- _Record set_:

┄┄┄┄┄┄┄┄┄┄

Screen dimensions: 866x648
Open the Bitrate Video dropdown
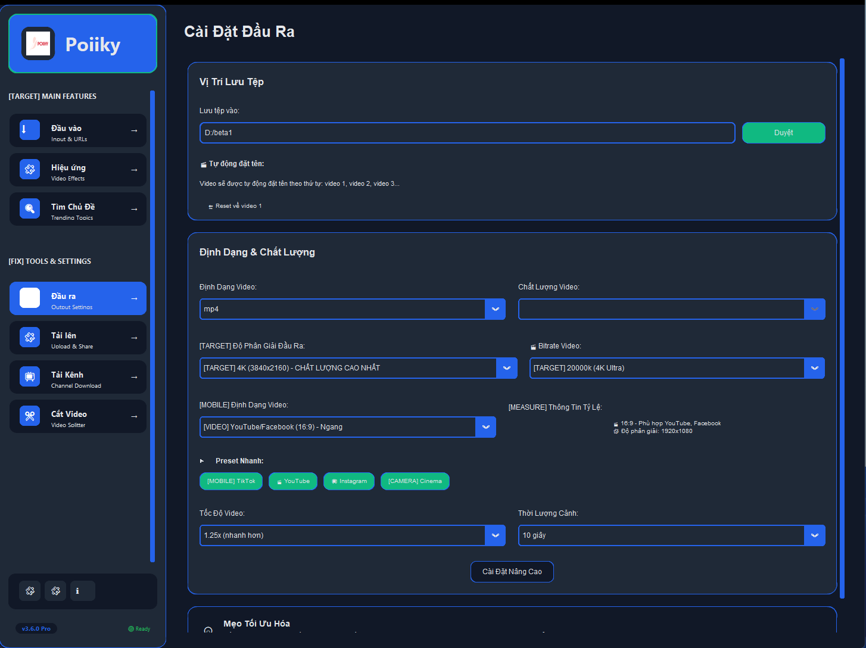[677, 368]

┄┄┄┄┄┄┄┄┄┄

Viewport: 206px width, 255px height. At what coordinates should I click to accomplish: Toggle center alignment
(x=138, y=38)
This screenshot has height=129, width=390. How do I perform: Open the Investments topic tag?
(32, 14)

┄┄┄┄┄┄┄┄┄┄

- _Aim_:
Select each line of the entries above that contains the word "width", and reproduce those lines in full.

- _Result_:
Viewport: 206px width, 255px height. At what coordinates should I click to accomplish: Toggle center alignment
This screenshot has height=129, width=390. How do I perform: Open the Investments topic tag?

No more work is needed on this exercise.